=== Work to complete ===
Search the data for the word "computer" and copy out every line that has it.

=== Exercise material ===
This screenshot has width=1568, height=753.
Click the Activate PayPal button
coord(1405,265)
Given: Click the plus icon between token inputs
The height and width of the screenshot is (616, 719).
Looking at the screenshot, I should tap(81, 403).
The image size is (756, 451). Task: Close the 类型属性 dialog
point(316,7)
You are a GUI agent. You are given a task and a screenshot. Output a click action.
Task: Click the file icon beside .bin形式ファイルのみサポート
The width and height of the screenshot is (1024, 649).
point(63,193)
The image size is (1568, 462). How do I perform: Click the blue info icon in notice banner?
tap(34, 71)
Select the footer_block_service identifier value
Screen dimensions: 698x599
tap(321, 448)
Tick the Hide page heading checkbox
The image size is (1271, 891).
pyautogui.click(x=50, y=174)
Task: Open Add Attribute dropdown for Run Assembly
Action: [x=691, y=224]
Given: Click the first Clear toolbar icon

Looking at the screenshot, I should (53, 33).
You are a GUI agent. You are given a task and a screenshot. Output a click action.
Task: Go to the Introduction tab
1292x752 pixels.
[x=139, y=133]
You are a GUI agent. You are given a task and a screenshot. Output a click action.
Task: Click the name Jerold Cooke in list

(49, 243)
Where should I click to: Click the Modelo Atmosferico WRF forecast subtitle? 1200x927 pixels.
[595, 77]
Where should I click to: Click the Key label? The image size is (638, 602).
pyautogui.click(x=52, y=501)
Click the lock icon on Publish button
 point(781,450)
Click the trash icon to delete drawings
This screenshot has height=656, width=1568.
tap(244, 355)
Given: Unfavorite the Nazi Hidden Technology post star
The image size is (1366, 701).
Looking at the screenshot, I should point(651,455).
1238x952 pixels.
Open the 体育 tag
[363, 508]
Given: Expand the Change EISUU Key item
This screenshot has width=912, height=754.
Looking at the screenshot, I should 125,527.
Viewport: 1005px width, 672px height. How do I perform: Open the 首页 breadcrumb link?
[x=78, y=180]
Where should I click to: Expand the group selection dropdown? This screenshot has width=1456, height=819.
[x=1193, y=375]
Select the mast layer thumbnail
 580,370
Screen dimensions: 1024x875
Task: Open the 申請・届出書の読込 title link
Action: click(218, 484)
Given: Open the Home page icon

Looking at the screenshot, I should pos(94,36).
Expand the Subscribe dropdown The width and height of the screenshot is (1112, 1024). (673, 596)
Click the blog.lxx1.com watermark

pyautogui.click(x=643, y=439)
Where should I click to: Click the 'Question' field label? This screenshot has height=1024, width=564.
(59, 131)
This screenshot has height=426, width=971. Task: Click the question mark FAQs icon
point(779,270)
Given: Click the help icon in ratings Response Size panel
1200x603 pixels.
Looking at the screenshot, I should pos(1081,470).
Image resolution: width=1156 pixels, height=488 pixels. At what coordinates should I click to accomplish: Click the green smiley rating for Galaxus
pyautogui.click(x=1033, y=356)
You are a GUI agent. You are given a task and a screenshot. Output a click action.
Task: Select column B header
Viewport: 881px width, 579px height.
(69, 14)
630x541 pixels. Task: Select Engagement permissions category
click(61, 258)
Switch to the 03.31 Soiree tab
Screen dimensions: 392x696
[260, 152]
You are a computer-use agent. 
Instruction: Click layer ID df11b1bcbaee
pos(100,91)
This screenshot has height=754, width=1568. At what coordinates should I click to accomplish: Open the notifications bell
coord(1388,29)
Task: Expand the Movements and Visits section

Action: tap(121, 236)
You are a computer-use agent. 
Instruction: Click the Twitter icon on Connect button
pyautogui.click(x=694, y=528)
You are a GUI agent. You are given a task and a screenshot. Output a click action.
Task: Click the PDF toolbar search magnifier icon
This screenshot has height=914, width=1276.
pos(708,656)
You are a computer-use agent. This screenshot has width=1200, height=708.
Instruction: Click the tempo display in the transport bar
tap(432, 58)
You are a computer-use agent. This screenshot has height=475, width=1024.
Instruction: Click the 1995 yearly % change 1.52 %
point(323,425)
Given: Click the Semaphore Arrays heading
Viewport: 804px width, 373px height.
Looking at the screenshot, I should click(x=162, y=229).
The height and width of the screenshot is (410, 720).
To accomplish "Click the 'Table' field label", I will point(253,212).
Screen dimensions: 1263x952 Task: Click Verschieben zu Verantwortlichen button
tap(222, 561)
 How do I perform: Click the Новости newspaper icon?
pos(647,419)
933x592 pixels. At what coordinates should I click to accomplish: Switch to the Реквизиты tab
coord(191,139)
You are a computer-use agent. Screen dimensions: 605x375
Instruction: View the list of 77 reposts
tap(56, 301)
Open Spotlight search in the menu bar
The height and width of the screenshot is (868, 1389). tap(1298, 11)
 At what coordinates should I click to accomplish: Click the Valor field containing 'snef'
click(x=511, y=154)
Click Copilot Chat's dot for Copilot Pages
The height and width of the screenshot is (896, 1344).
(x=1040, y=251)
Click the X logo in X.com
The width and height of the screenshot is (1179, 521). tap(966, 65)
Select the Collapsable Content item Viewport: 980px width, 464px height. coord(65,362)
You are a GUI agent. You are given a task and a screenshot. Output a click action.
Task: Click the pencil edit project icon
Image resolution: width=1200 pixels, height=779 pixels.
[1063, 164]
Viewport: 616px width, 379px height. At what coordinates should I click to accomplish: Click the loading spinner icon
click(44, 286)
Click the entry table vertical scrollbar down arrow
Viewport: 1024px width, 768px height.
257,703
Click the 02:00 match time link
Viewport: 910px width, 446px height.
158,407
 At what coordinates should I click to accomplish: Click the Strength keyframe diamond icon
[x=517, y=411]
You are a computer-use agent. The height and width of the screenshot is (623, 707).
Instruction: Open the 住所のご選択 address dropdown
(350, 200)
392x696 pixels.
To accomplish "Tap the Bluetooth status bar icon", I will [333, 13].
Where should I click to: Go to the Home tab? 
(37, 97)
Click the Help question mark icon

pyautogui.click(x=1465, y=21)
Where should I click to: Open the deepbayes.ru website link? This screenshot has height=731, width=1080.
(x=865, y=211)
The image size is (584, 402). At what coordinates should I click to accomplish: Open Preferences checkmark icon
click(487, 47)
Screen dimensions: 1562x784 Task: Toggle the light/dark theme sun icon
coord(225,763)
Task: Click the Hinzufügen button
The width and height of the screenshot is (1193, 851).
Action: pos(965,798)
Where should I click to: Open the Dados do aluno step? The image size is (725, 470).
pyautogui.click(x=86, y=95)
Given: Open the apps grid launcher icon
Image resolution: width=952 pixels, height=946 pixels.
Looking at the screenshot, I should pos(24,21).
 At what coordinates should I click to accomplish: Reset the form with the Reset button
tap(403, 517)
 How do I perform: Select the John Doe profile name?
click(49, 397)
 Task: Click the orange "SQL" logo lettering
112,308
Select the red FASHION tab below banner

=== Answer section ===
You are a computer-use agent. 
You are a computer-use agent. 
You are a computer-use agent. This screenshot has width=1200, height=708.
You are a computer-use agent. This screenshot has height=475, width=1024.
You are a computer-use agent. Screen dimensions: 605x375
You are a computer-use agent. The height and width of the screenshot is (623, 707).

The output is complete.